- Born: 2 December 1959 (age 66) Westminster, London, England
- Occupation: Actress
- Years active: 1977–present
- Spouse: Daniel Flynn ​(m. 1990)​
- Children: 2

= Serena Evans =

British actress

Serena Evans (born 2 December 1959) is a British actress who is best known for playing Police Sergeant Patricia Dawkins in the sitcom The Thin Blue Line which was shown on BBC1 from 1995 to 1996.

== Early life and career ==
Serena Evans was born 2 December 1959, to actor parents Tenniel Evans and Evangeline (née Banks).

Evans played police Sergeant Patricia Dawkins in the BBC1 sitcom The Thin Blue Line from 1995 to 1996. She also had a regular role as Sarah Chapman in ITV sitcom The Piglet Files, and appeared in six episodes of The Comic Strip Presents playing various characters, such as the schoolgirl, in 'The Bad News Tour'.

In 2010, Evans appeared in the role of Mistress Page in The Merry Wives of Windsor at Shakespeare's Globe Theatre in London.
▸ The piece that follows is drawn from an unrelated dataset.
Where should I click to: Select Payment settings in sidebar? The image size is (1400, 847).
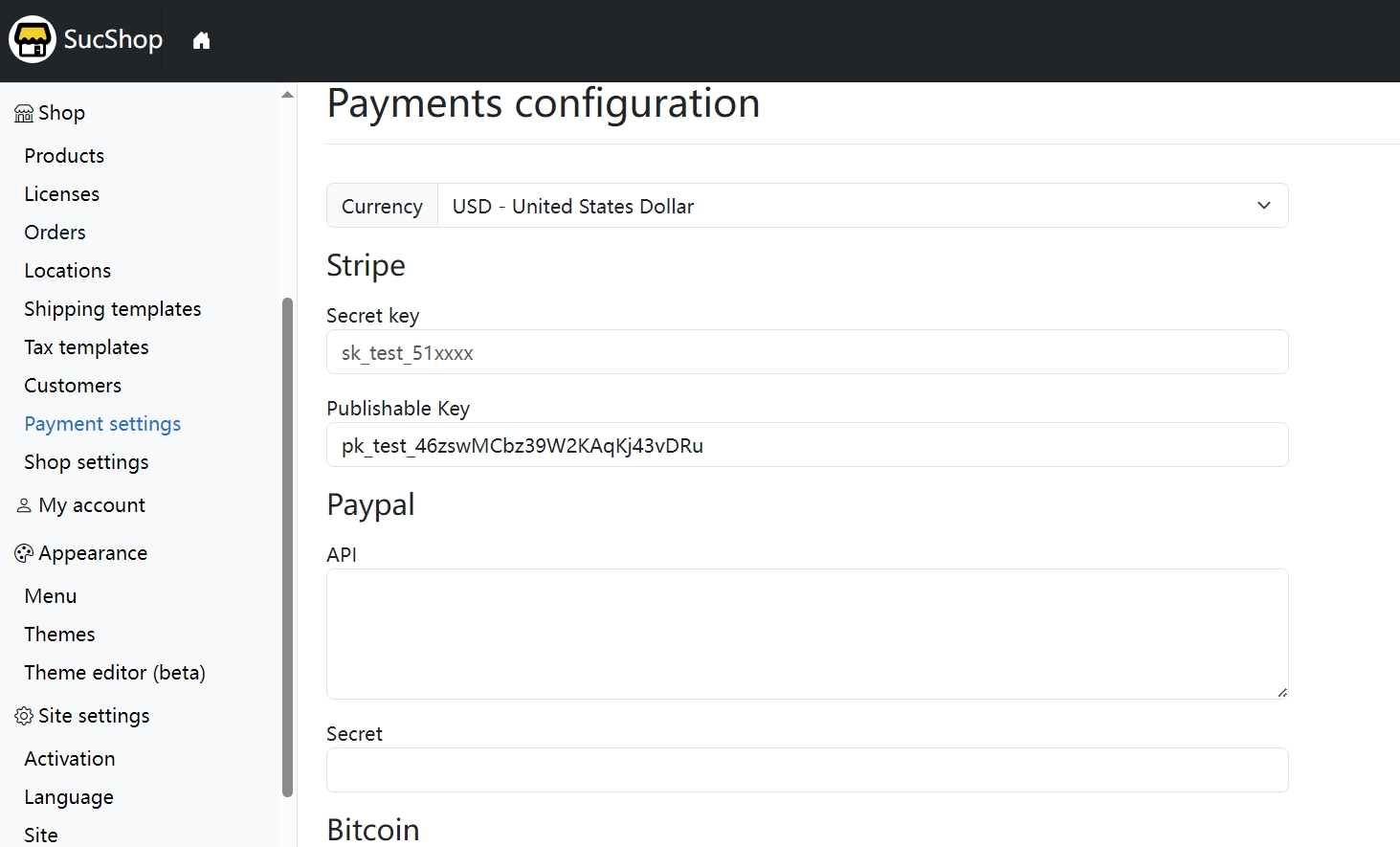click(x=102, y=424)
Between 2018 and 2021, she starred in the horror drama, Approaching Shadows; the film premiered at the BFI Southbank in London on 3 December 2021, had a private VIP screening at Vue Rhyl on 21 March 2022, and released digitally on 1 July 2022, through many platforms such as iTunes, Sky Store, Microsoft, YouTube, Google Play and Amazon Prime Video.

== Personal life ==
Evans the granddaughter of actor, director and producer Leslie Banks on her mother's side; her brother Matthew Evans is a TV director. On her father's side she is a direct descendant of Isaac Evans, brother of Mary Ann Evans otherwise known as author George Eliot. She is married to the actor Daniel Flynn and they have two children together.